On March 21 she tweeted a pictured of her youngest brother with another young boy posing before the ISIS flag and two Kalashnikovs with the words, 'Young cubs of ISIS, may Allah (swt) protect them from all evil'.
A tweet on the same day featuring only the younger boy says 'From Yezidi to ISIS <3', which seems to confirm he is a captive from the Yezidi, an ethnic minority with unique religious beliefs who were targeted by al-Qaeda and now by ISIS in Syria.
Earlier this year, Yezidi women told ABC news that Khaled Sharrouf and Mohamed Elomar had raped, starved and enslaved women and that their children had complained about being in Syria.
One of the women said Sharrouf had told them 'that he was tortured in jail and given medicine that made him almost mad. He said, "When I get angry, I could kill anyone. I've got no mercy or kindness in my heart".'
The women also said Sharrouf's children had been 'treating us badly as well and they had knives and cellphones, saying that they will take videos while killing us because we follow a different religion'.
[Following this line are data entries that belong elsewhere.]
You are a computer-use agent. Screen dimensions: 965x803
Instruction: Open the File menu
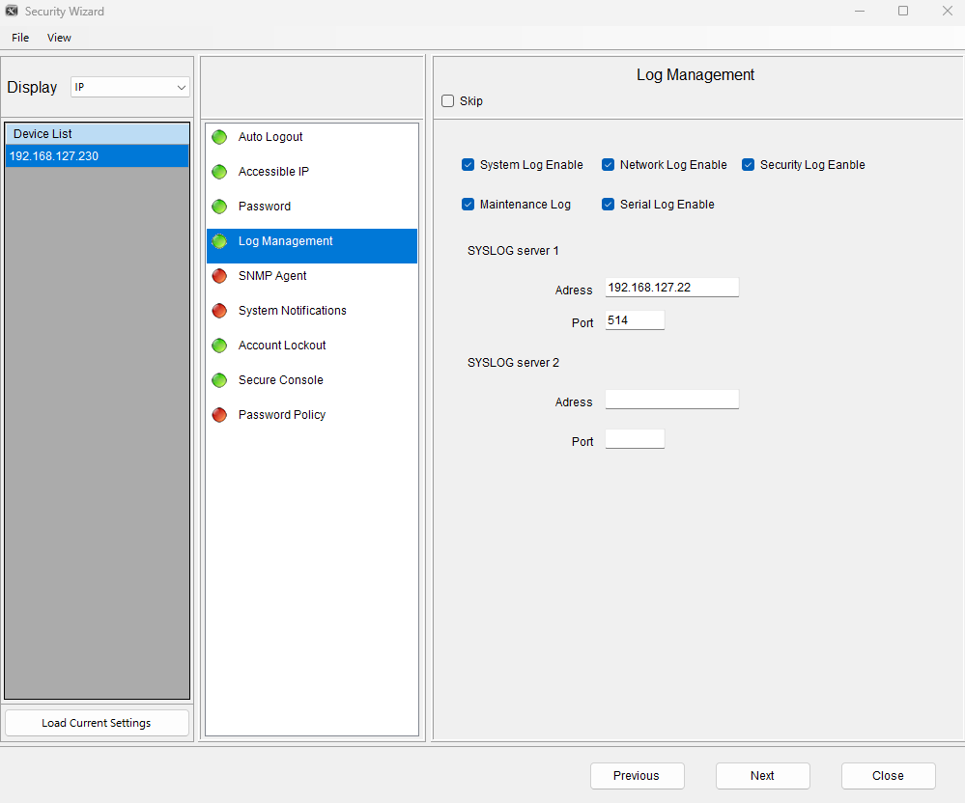[x=20, y=38]
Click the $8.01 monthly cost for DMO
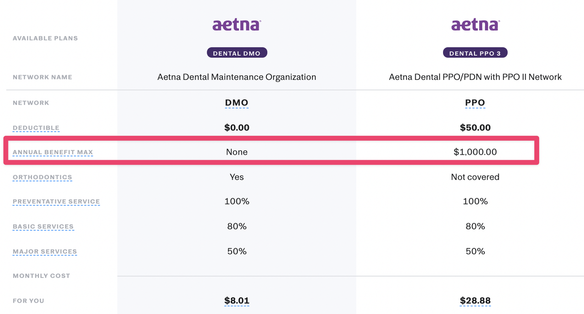 point(237,301)
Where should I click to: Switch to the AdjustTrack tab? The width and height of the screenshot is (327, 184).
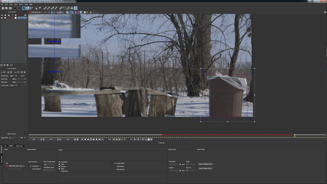click(x=19, y=146)
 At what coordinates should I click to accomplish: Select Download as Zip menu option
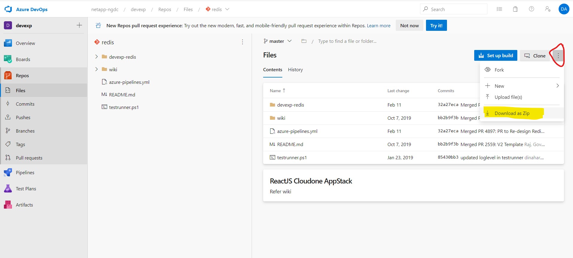tap(512, 113)
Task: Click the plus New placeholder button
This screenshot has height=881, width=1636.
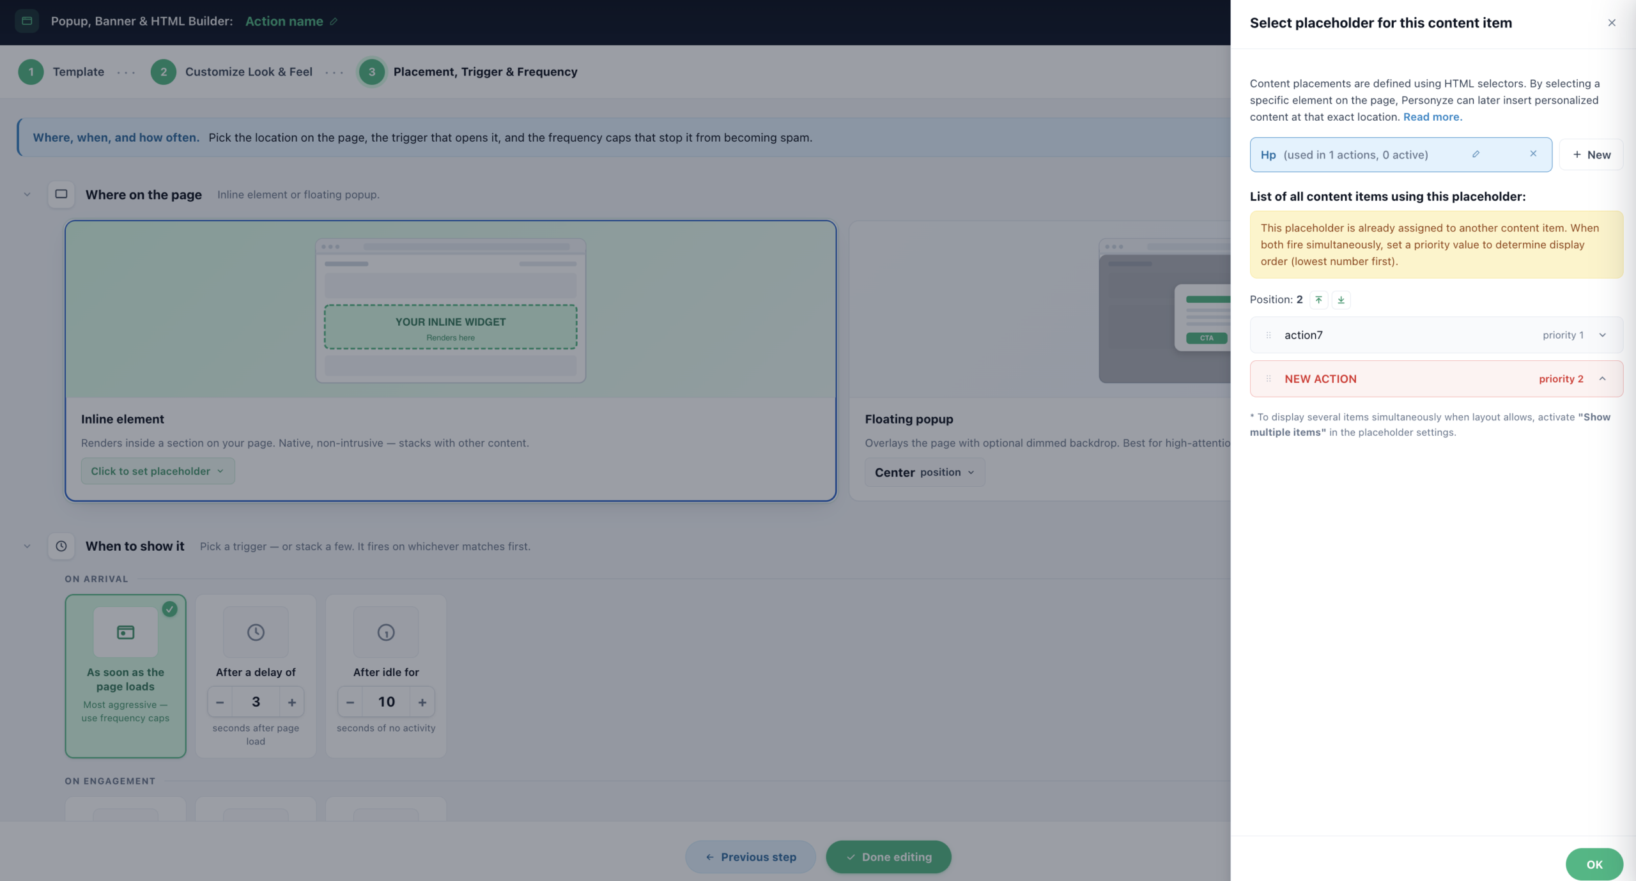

The news of her purported marriage to Mohamed Elomar, who is 17 years Zaynab's senior emerged in March, as the 14-year-old was retweeting messages about polygamy.
She retweeted a tweet saying, 'Wallahi jealousy is nothing to be ashamed of. It's good and natural and I guarantee all of you girls will change after marriage'.
Another retweet said, ''Now I'm not condemning polygamy in the least nor am I against it at all, I'm just telling you, every wife is a jealous wife.'
Mohamed Elomar's first wife, Fatima, the mother of his four young children, is on bail in Sydney as she faces trial late this year on charges under the Crimes (Foreign Incursions and Recruitment) Act of supporting incursions into a foreign state with the intention of engaging in hostile activities,
Ms Elomar was arrested by counter-terrorism detectives in May last year as she tried to board a flight to Malaysia with her children, allegedly to take the same route to Syria as Tara Nettleton had done just a few months earlier with her five children including daughter Zaynab.
Police say Ms Elomar was carrying cash and supplies, including camouflage gear, GPS watches, money and some medical supplies on behalf of her husband, Mohamed.